**Fragmento del texto**

# # # # # # #

Deberíamos encuadrar esta película en la transición del mudo al sonoro, pero dada la originalidad de la propuesta merece su espacio. Tras el éxito de La pasión de Juana de Arco, Carl Theodor Dreyer se embarcó en un extraño proyecto que tenía como fin llevar a la pantalla unos relatos góticos de Sheridan Le Fanu. Para conseguir financiación acudió a un rimbombante personaje llamado Nicolás de Gunzburg. Este hombre, barón nada menos, puso el dinero encima de la mesa a cambio de interpretar el personaje principal de la cinta.
Dreyer consintió pero se aseguró la libertad creativa: haría lo que le diese la gana y cómo le diese la gana, con la censura como único límite. Sin embargo, la libertad creativa, objetivo de cualquier artista cinematográfico, no es fácil de gestionar. La génesis de la historia se inició cuando el cine aun era mudo y tuvo que llevarse a cabo con los inicios del sonoro en Europa. Y es que a Dreyer le gustaba tomarse las cosas con calma. Encontrar la mansión donde situó la historia le llevó tiempo, el guión sufrió varios cambios y terminaron rodándose varias versiones según el país al que iba dirigida. Toda una prueba de fuego para el director danés que tras Vampyr tardó más de una década en volver al cine, depresión incluida.
Esta película cuenta la historia de un joven que llega a un extraño castillo para alojarse. Pronto empiezan a suceder cosas insólitas y el personaje interpretado por el barón Gunzburg empieza a tener visiones y pesadillas. Como vemos la historia tiene más bien poco de original. Pero es en el modo en el que se trata donde Dreyer extrae todas las posibilidades al material cinematográfico. El director danés y su fotógrafo Rudolph Maté, construyen un universo onírico con imágenes potentes e impactantes, destacando especialmente la secuencia inicial en la que el protagonista hace una primera exploración del castillo y sus aledaños. Toques surrealistas, góticos y expresionistas que cumplen el objetivo de Dreyer: “crear en la pantalla un sueño despierto y mostrar que lo espantoso no se encuentra en lo que nos rodea sino en nuestro propio subconsciente”.
Vampyr combina estos hallazgos estéticos con un desarrollo narrativo algo deslavazado y una cierta pérdida de tensión dramática en algunos instantes que, no obstante, se recupera en el brillante desenlace. Vampyr es una curiosa joya de esa transición, a menudo traumática, entre el mudo y el sonoro.

# # # # # # #

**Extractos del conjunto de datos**
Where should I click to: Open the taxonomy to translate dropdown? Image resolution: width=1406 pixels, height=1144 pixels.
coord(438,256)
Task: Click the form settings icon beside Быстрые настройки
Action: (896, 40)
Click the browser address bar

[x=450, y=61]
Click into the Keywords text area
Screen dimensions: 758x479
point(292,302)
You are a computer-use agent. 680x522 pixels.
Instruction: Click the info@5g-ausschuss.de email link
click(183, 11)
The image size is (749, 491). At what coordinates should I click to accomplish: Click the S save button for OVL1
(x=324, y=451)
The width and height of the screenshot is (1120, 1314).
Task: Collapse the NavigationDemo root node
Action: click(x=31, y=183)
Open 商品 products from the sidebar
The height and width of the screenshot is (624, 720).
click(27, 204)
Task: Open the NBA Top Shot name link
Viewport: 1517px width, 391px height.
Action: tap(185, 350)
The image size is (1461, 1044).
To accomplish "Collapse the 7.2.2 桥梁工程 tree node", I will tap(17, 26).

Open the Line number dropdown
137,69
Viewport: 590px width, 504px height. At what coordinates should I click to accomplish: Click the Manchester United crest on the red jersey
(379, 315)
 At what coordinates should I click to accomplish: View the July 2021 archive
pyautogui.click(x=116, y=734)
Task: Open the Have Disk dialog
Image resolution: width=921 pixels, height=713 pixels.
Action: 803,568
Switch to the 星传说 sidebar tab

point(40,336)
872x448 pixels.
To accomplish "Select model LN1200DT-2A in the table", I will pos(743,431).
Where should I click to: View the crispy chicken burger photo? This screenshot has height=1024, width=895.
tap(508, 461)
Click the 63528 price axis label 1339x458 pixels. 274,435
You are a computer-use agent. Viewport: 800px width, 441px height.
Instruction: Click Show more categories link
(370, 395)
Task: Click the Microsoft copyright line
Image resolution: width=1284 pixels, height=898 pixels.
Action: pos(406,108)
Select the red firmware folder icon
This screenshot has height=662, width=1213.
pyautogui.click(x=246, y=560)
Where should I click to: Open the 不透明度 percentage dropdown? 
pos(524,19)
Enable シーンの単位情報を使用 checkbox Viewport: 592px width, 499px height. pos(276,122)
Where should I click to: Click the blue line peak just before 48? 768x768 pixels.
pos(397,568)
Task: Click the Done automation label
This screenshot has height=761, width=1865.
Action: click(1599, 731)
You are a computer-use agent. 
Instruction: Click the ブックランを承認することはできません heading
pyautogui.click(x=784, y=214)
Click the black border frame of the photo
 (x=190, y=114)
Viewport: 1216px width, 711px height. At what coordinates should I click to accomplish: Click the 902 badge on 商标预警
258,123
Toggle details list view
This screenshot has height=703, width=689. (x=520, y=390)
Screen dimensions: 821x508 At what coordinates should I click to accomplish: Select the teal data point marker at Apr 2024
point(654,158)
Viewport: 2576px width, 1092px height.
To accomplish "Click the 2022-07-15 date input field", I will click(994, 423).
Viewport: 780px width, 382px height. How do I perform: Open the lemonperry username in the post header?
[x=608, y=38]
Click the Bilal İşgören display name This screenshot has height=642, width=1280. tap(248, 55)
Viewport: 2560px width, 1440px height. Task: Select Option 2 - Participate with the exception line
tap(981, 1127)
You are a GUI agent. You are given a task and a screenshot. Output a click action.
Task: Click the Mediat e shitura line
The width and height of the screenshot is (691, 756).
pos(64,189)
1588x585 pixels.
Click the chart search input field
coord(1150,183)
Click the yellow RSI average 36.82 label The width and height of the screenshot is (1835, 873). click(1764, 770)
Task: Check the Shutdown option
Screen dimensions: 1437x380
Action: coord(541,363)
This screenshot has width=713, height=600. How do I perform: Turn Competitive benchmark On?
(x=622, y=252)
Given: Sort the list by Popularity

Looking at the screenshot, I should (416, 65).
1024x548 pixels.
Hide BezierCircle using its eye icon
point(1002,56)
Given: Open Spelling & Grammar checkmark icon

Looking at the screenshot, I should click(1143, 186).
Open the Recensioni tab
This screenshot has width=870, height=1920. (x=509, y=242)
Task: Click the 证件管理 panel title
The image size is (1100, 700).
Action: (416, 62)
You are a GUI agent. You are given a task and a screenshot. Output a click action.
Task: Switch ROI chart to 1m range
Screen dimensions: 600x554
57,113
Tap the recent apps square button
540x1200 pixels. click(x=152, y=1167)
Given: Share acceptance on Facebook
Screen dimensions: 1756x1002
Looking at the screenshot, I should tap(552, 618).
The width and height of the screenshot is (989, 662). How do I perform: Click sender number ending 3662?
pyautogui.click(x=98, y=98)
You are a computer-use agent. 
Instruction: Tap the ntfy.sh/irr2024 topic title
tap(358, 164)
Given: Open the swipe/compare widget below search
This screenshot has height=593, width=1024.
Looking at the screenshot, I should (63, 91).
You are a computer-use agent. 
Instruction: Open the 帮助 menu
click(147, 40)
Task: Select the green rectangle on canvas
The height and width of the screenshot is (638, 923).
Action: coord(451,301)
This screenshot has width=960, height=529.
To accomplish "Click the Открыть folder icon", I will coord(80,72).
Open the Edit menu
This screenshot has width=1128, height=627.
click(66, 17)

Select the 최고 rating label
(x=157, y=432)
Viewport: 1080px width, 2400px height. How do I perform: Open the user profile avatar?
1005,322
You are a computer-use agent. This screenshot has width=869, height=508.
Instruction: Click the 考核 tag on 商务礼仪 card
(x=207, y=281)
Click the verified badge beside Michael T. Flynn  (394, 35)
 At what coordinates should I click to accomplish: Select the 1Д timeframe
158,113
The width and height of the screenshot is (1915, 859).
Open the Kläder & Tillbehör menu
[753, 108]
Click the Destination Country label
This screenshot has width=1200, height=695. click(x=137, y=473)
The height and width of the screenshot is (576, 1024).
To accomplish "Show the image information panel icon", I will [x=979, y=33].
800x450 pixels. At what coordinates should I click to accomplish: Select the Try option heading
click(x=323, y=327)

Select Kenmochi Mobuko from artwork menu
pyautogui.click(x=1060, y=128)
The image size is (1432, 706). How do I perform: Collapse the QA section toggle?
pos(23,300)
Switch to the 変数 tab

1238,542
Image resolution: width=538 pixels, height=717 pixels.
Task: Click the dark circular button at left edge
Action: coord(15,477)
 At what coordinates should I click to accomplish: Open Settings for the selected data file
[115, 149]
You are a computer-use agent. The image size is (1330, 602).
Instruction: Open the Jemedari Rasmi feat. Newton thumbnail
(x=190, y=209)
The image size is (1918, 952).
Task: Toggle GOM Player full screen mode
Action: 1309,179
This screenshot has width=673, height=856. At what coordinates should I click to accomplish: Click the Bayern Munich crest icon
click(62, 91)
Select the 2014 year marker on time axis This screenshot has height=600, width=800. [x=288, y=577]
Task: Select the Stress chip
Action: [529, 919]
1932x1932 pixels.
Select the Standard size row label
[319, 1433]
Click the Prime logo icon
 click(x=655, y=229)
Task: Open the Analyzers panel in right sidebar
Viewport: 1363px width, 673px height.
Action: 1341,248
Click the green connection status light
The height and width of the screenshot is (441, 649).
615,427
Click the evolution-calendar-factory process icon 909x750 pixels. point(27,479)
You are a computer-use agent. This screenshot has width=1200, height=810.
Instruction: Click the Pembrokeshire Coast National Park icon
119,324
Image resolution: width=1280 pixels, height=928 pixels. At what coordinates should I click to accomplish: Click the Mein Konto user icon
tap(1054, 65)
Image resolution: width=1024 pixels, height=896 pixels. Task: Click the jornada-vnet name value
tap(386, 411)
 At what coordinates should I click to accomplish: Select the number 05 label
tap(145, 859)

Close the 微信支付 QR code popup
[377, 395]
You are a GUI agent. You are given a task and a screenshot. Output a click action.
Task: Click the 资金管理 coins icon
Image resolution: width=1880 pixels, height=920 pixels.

# # # # # # #

**Actividades propuestas**
[A] Enumera las personas que la reseña sobre Vampyr nombra como participantes en la película o como autores de su material de origen, con la función que el texto atribuye a cada una.
[B] Responde a estas preguntas según la reseña sobre Vampyr:
(i) ¿Con qué película había tenido éxito Dreyer antes de emprender este proyecto?
(ii) ¿Qué secuencia destaca especialmente el texto?
(iii) ¿Cuánto tardó Dreyer en volver al cine después de Vampyr?
[C] Edita el pasaje de la reseña sobre Vampyr que comienza en "Vampyr combina estos" y termina tras "y el sonoro.": cambia "joya" por "rareza".

**Soluciones**
[A]
Carl Theodor Dreyer: director.
Sheridan Le Fanu: autor de los relatos góticos que se querían llevar a la pantalla.
Nicolás de Gunzburg: barón que financió la película a cambio de interpretar al personaje principal.
Rudolph Maté: fotógrafo.

[B]
(i) Con La pasión de Juana de Arco.
(ii) La secuencia inicial, en la que el protagonista hace una primera exploración del castillo y sus aledaños.
(iii) Más de una década.

[C]
Vampyr combina estos hallazgos estéticos con un desarrollo narrativo algo deslavazado y una cierta pérdida de tensión dramática en algunos instantes que, no obstante, se recupera en el brillante desenlace. Vampyr es una curiosa rareza de esa transición, a menudo traumática, entre el mudo y el sonoro.